Alessi and Trollip (2001) argued that ICT is sometimes, but not always, the best solution for teaching. Other mediums of instruction clearly have their own advantages; “we would sometimes find an advantage for books, sometimes teachers, sometimes film or video, sometimes peer-tutoring, sometimes hands-on field experience, sometimes listening to an audio tape, sometimes computers” (p. 6). In considering instructional media for a particular purpose, other media should not be excluded. Teachers should be able to select the best teaching medium for each subject, because “not all subjects fit to all instructional forms” (Rindermann 2002, p. 325). In this sense, teachers should not be biased in favour of ICT-based media. They should be able to differentiate the suitability of different media and make the most “adequate use of media and programs for selected subjects” (p. 325). In order to do this, any professional development programme should allow teachers to acquire this capability.

Gimbert and Cristol (2004, p. 214) criticize the one-size-fits-all approach in traditional training programmes for teachers, because it cannot best address their individual needs. Ideally, teachers at different levels and with different characteristics should receive different types of training, As pointed out by Snoeyink and Ertmer (2001), “different teachers comprise different types of learners who could not be treated the same” (p. 104).
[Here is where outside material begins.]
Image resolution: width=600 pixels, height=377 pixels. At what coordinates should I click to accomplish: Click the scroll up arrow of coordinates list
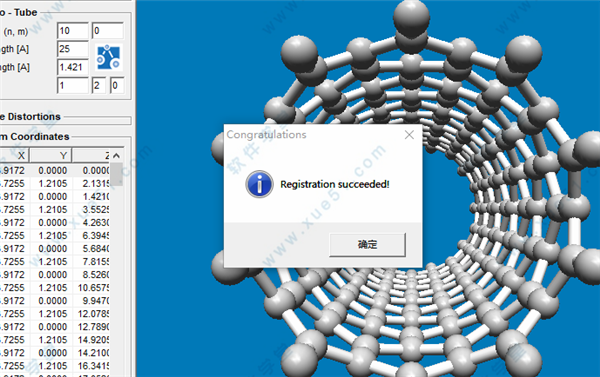pyautogui.click(x=117, y=155)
In the study by Snoeyink and Ertmer (2001), teachers showed a preference for receiving training in small groups or for direct help from their peers, instead of large group training. Kariuki et al. (2001) also reported that a small group mentoring process was welcomed by school teachers. Some mentees have been found to go through an “observers to co-learners to leader” transition, and finally have gained the confidence to make use of ICT in their own teaching (p. 416).

However, in Hong Kong, training programmes are frequently designed and conducted in a “skill-based” mode. Teachers are often expected to produce attractive presentations using the “skills” learned in these “training” courses. Staff development may place more emphasis on school-based training instead of the internal peer-mentoring model that may be more relevant to teaching. ICT coordinators with strong technological and pedagogical proficiency would be the ideal in filling this role. Staff development with reference to the staged approach (Tearle 2003), being led by a technology coordinator, could be an effective strategy.



As stated by Marshall & Rossman (1999), “no proposed research project is without limitations; there is no such thing as a perfectly designed study” (p. 42). This study is no exception. Due to logistical and resource constraints, the survey has only covered heads, and not teachers, working in certain regions in England. The coverage of a wider area and the involvement of teachers in a future study would provide a more complete comparison with school heads and teachers in Hong Kong and England. Views from other parties, such as students and parents, may be equally important but do not fall within the scope of the present study.

Further investigations in comparing the competence of ICT coordinators in England and Hong Kong could be a good extension of the current study. Future research might explore their capability of being leaders, and assist in formulating measures for those less competent ICT coordinators to improve themselves.

Last but not least, a mixed-method approach could be a fruitful way to collect further data through different channels or in different forms, to cross-verify, or “triangulate”, the outcomes of the current study (Brewer & Hunter 1982; Creswell et al 2004, p. 11). As a complement to the quantitative data reported in this paper, qualitative data have been collected by the author. Analysis of and findings from these data will be presented by the author in future writings.